String closing tokens span multiple characters: Tokens like ", and "} are single vocabulary entries, not two separate tokens. The string value constraint checks for their presence in next_token (via '",' in next_token or '"}' in next_token) rather than checking character by character, which requires knowing one step ahead — solved by peeking at argmax(logits) before applying constraints.

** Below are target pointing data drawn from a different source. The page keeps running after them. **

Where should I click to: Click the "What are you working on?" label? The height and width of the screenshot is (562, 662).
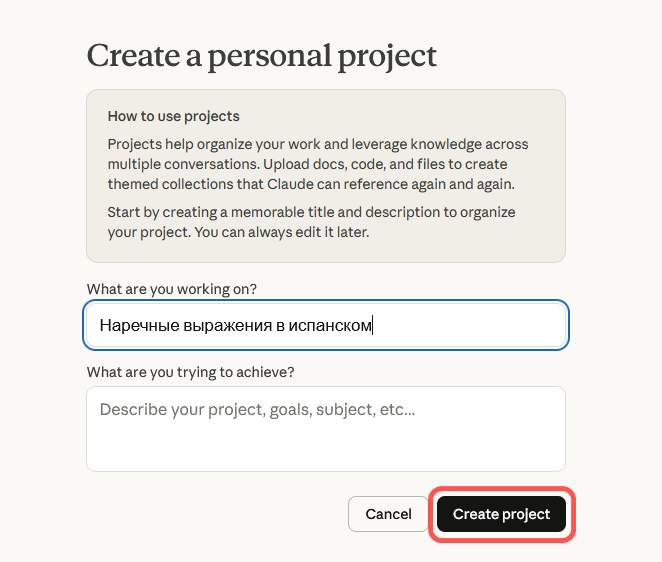172,289
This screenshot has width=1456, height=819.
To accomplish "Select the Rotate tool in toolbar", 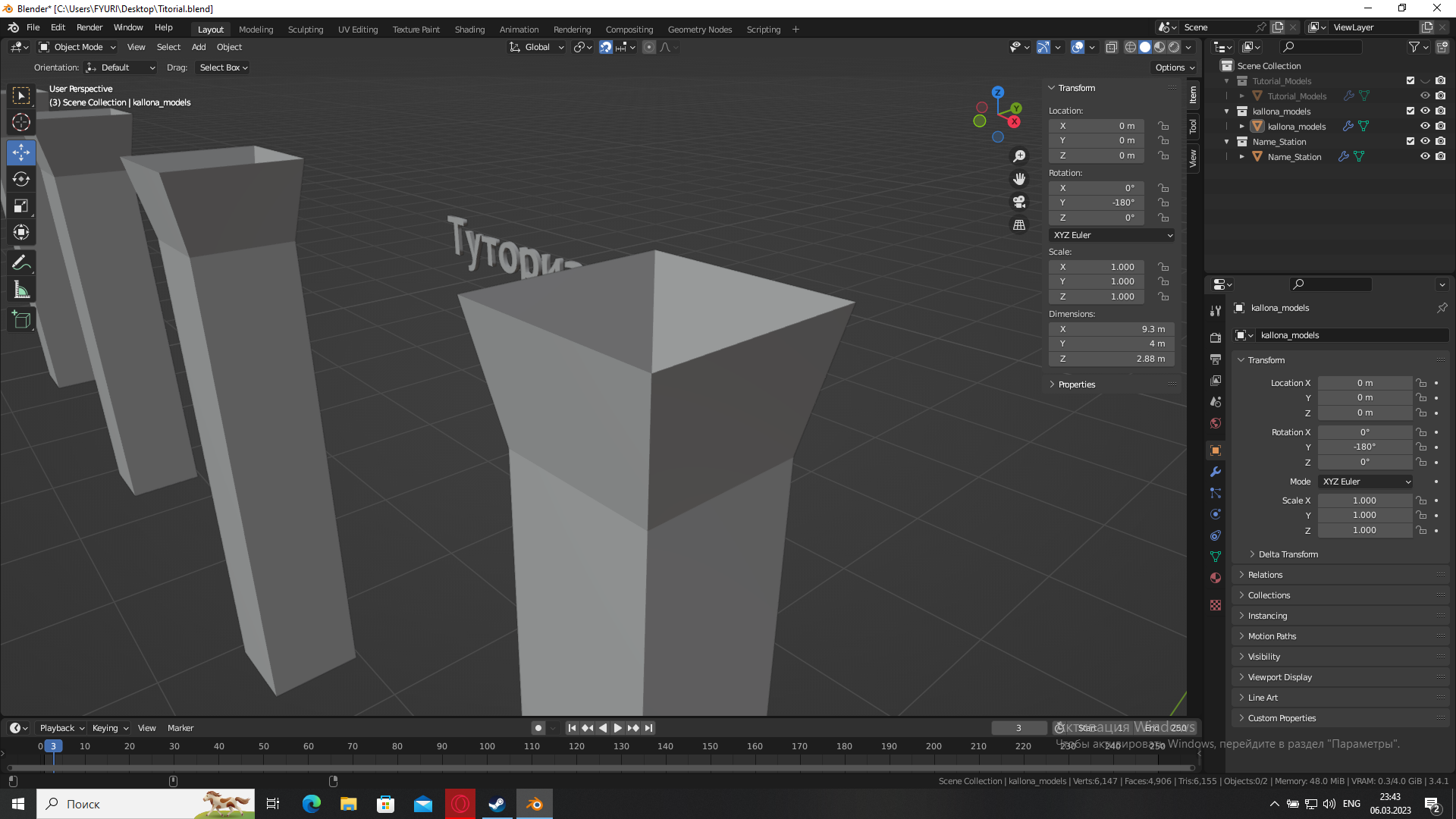I will pyautogui.click(x=21, y=180).
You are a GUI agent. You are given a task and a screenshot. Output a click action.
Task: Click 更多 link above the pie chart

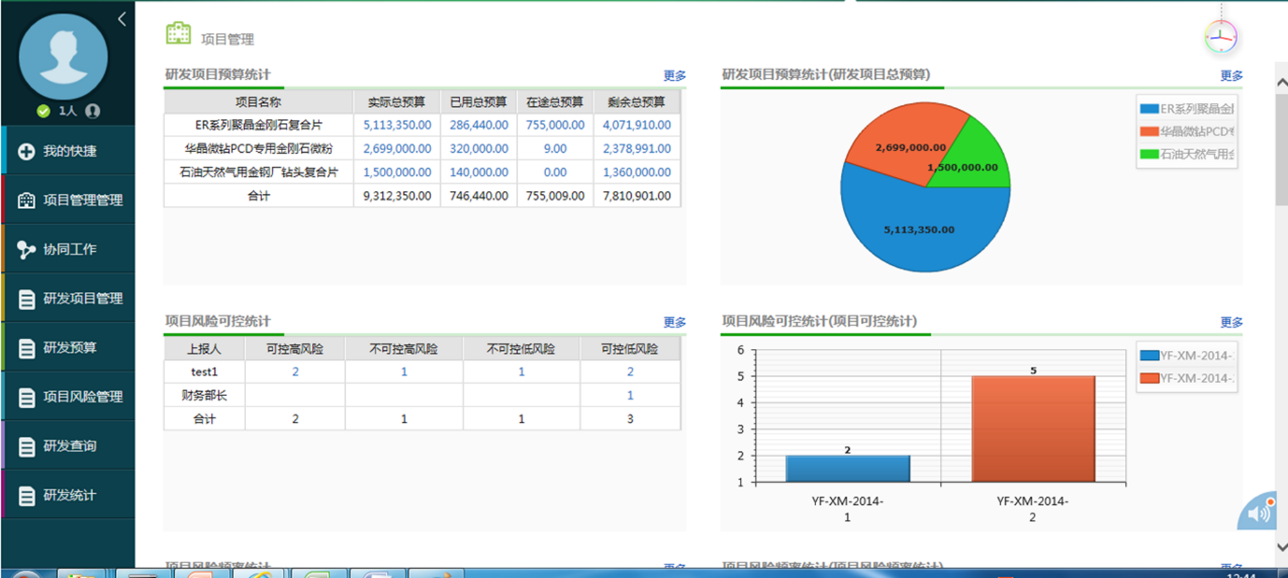1231,76

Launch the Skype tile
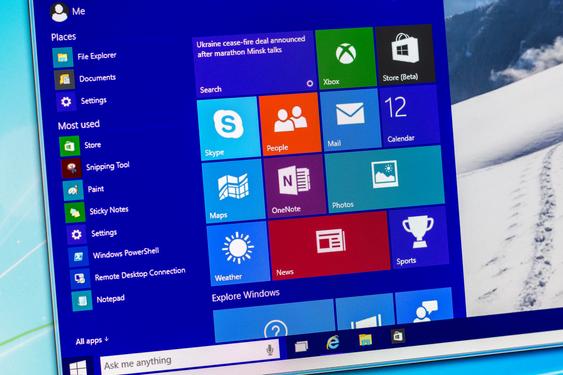tap(228, 129)
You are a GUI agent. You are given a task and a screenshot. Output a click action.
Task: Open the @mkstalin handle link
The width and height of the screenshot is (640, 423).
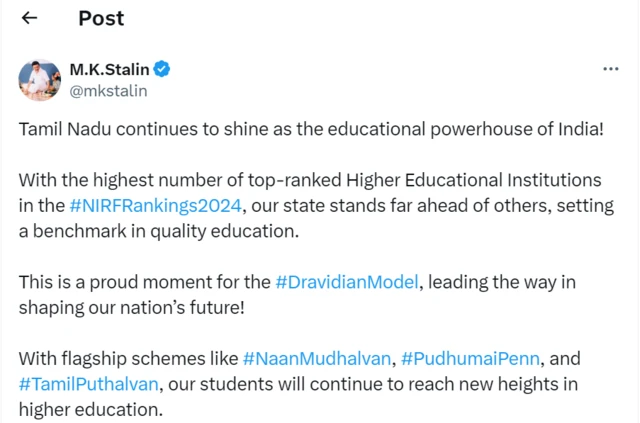click(108, 91)
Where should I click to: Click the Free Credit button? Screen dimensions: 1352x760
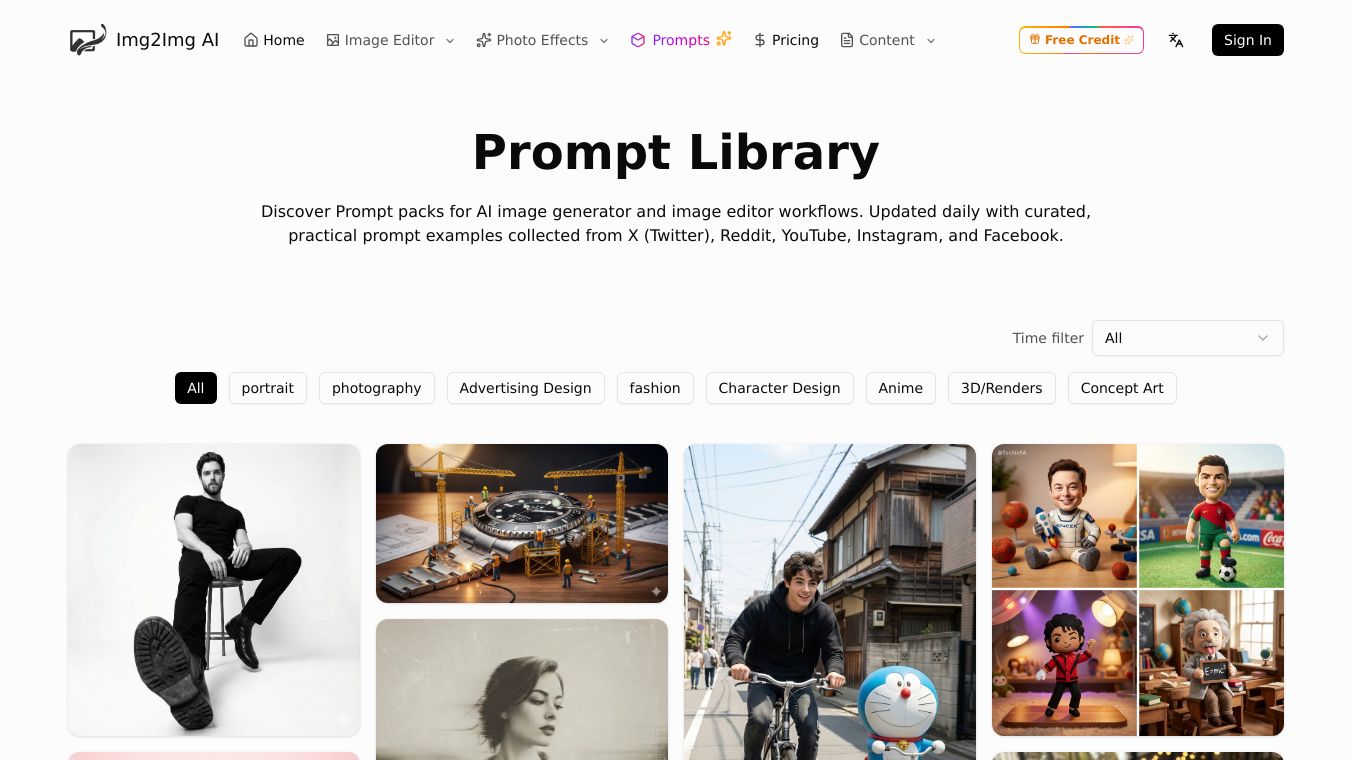tap(1081, 40)
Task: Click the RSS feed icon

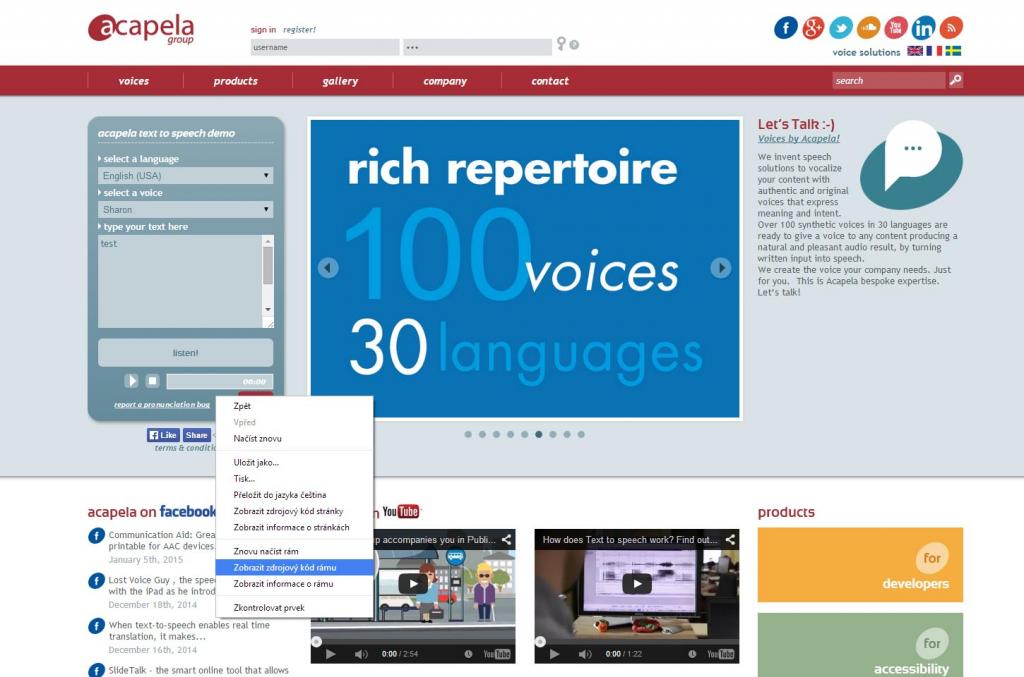Action: click(x=951, y=28)
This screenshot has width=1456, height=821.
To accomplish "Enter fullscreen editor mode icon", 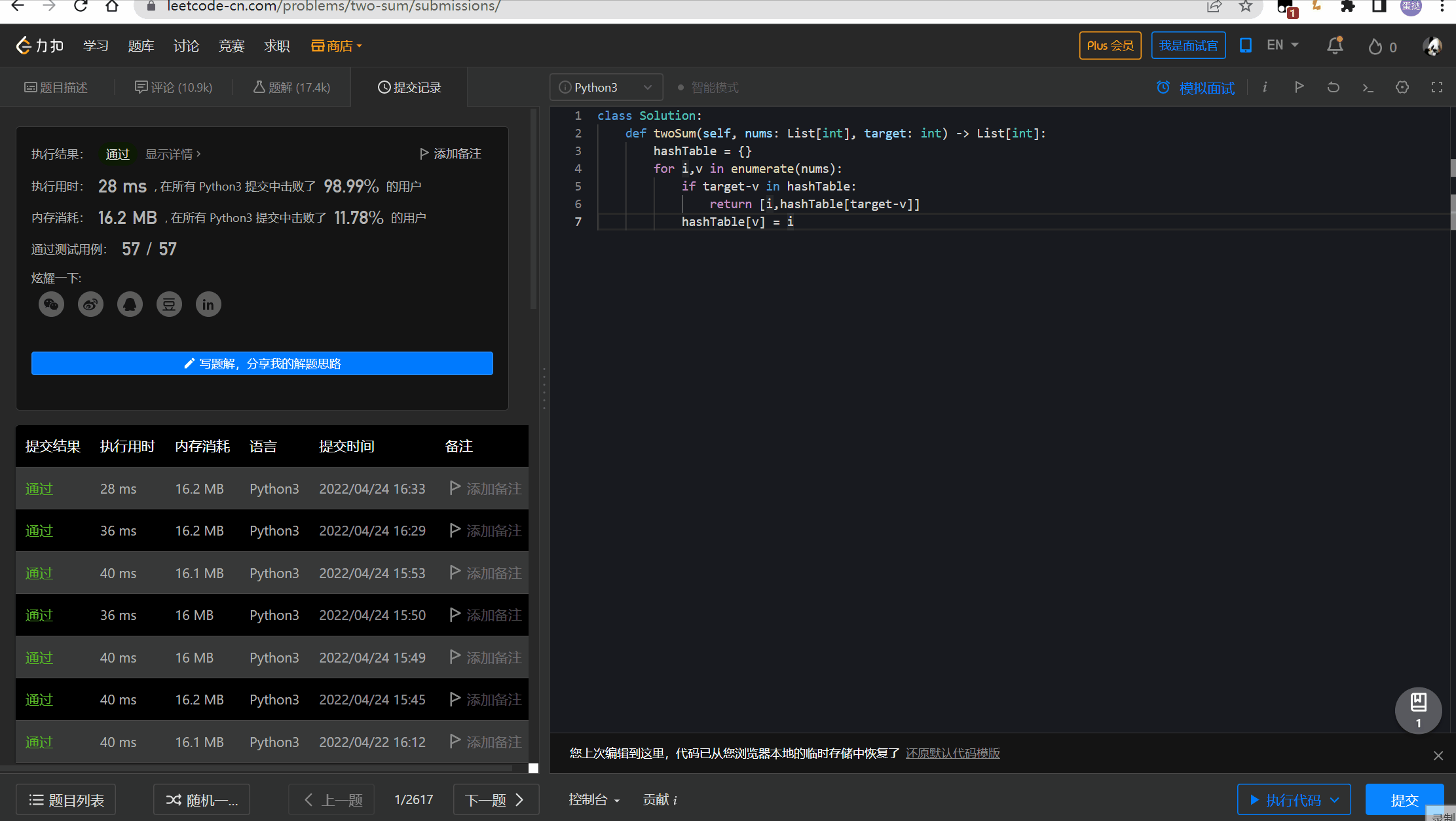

Testing was driven by iteration rather than a formal test suite. The approach was to run the full pipeline against a growing set of prompts, observe failures, trace them back to a specific gap in the constraint logic, fix it, and repeat.
To go beyond obvious cases, AI was used to generate adversarial prompts — inputs specifically designed to break the decoder. This turned out to be one of the most effective ways to find edge cases, because the failure modes of a constrained decoder are non-obvious and hard to anticipate just by reading the code.
data/input/function_calling_tests.json:
[
{ "prompt": "What is the sum of 2 and 3?" },
{ "prompt": "Greet shrek" },
{ "prompt": "Reverse the string 'hello'" }
]data/output/function_calling_results.json:
[
{
"prompt": "What is the sum of 2 and 3?",
"name": "fn_add_numbers",
"parameters": { "a": 2.0, "b": 3.0 }
},
{
"prompt": "Greet shrek",
"name": "fn_greet",
"parameters": { "name": "shrek" }
},
{
"prompt": "Reverse the string 'hello'",
"name": "fn_reverse_string",
"parameters": { "s": "hello" }
}
]- Deep Dive into LLMs like ChatGPT
- Large Language Models explained briefly
- Most devs don't understand how LLM tokens work
- Pydantic v2 Documentation
AI was used throughout this project in the following ways:
- Generating adversarial test prompts: the most impactful use. Given the function definitions and a description of the constraint logic, AI was asked to produce prompts likely to expose edge cases — negative numbers, floats, strings with special characters, ambiguous intents, etc. Each failure found this way led to a concrete fix.
- Discussing design trade-offs: talked through approaches to the state machine structure, the injection strategy, and how to handle partial JSON parsing before committing to an implementation.
- README drafting: this README was drafted with AI assistance, then reviewed and edited to match the actual implementation exactly.